With this uncertainty, 3 of the 4.4 million Panamanians are called to elect a president for the next five years, in a single-round election by simple majority, along with 71 deputies and local governments.

He stole, but he did

In February, shortly before his arrest warrant was issued, Martinelli took asylum in the Nicaraguan embassy, from where he campaigned for Mulino, with the consent of Daniel Ortega’s government and despite Panama’s protest.

According to a Doxa firm survey, 65% of Panamanians believe that if Mulino wins, a candidate for the Realizando Metas party (RM, Martinelli’s initials, its founder), it will be the former president who governs from the shadows.

“If Mulino wins, the progress we had made in bringing high-profile corruption cases to court, including Martinelli, will be erased with some legal format (amnesty, pardon). It will be the triumph of impunity,” Lina Vega, president of Transparency International in Panama, told AFP.

Martinelli will be an uncomfortable issue for the next ruler. Mulino has avoided saying what he will do, and the rest say they will not provide him with a safe-conduct to go to Nicaragua.

Despite the conviction and other legal troubles, Martinelli is supported by many Panamanians who long for the country’s economic boom during his government (2009-2014). “He stole, but he did,” some say.

The main concerns of Panamanians are the cost of living, access to drinking water, and the deterioration of social security.

The canal facing climate change

President Laurentino Cortizo, of the majority Democratic Revolutionary Party (PRD, social-democratic), is leaving through the back door due to corruption acts in his administration and the social unrest of late 2023, triggered by a copper mine whose operation was negotiated by the government.

His successor, who according to analysts will govern with a fragmented Congress, will deal with an economy whose growth will fall from 7.3% in 2023 to 2.5% in 2024, according to the IMF.

Also with the international litigation over the mine closure, the deterioration of the investment climate, vital for the country, and a public debt of 50 billion dollars.

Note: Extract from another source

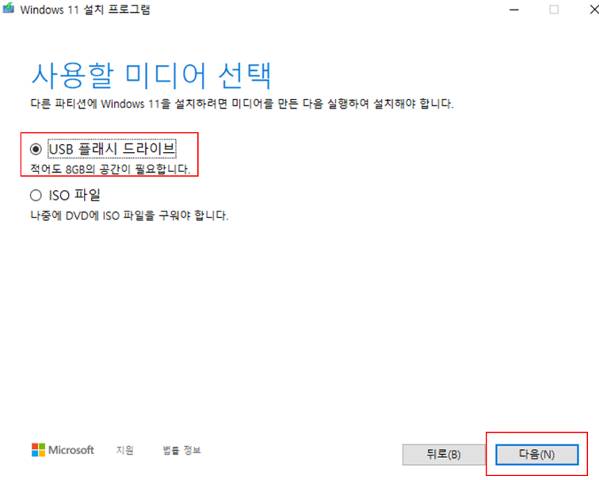
Task: Click the subtitle about installing Windows 11 on another partition
Action: [x=242, y=104]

To make matters worse, its economic engine, the Panama Canal, through which 6% of world maritime trade passes, had to reduce the transit of ships due to the drought caused by climate change and the El Niño phenomenon.

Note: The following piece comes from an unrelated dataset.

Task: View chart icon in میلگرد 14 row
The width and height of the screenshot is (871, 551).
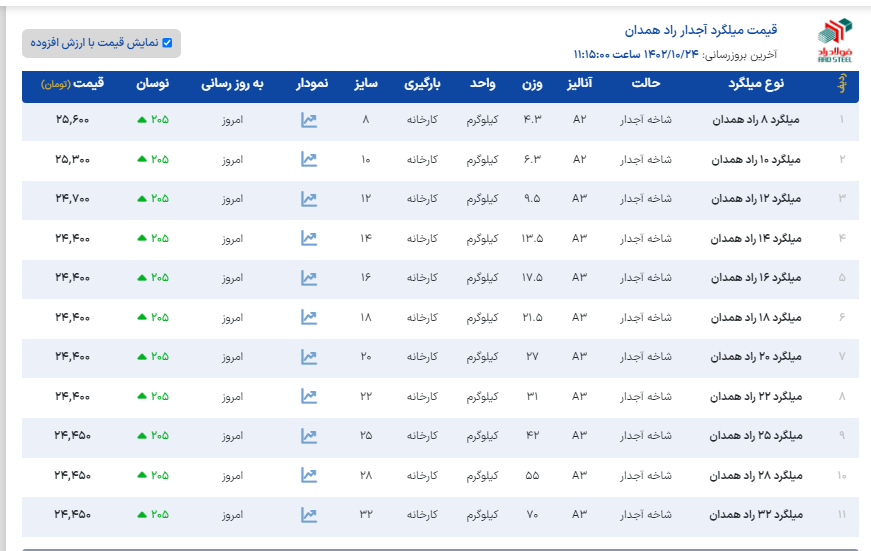Action: pos(309,238)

“The fiscal situation, the economic model, particularly the mining issue, and the sustainability of the canal in the face of climate change” will be challenges for the new government, said political scientist Claire Nevache.

What to do with Darién?

Through the dangerous Panamanian jungle of Darién, bordering Colombia, more than half a million migrants passed in 2023, mostly Venezuelans, on their route to the United States. Many are victims of criminal gangs and the inclement jungle.

“The next government has to prioritize” addressing the migration crisis, said political scientist Cristina Guevara, for whom the authorities should reinforce their presence in the area and promote regional solutions.

Mulino, Martinelli’s former Minister of Security, promised outright: “We are going to close Darién!”. But none of the candidates presented concrete plans to address that situation, nor others such as corruption, only generalities such as state reforms.

“It’s always the same: more corruption while people go through difficulties because everything is more expensive,” said Ángela Justavino, a 53-year-old housewife. At this point, she doesn’t know, she says, who she will vote for. The polls will be open from 7:00 a.m. to 4:00 p.m. local time (12:00 to 21:00 GMT).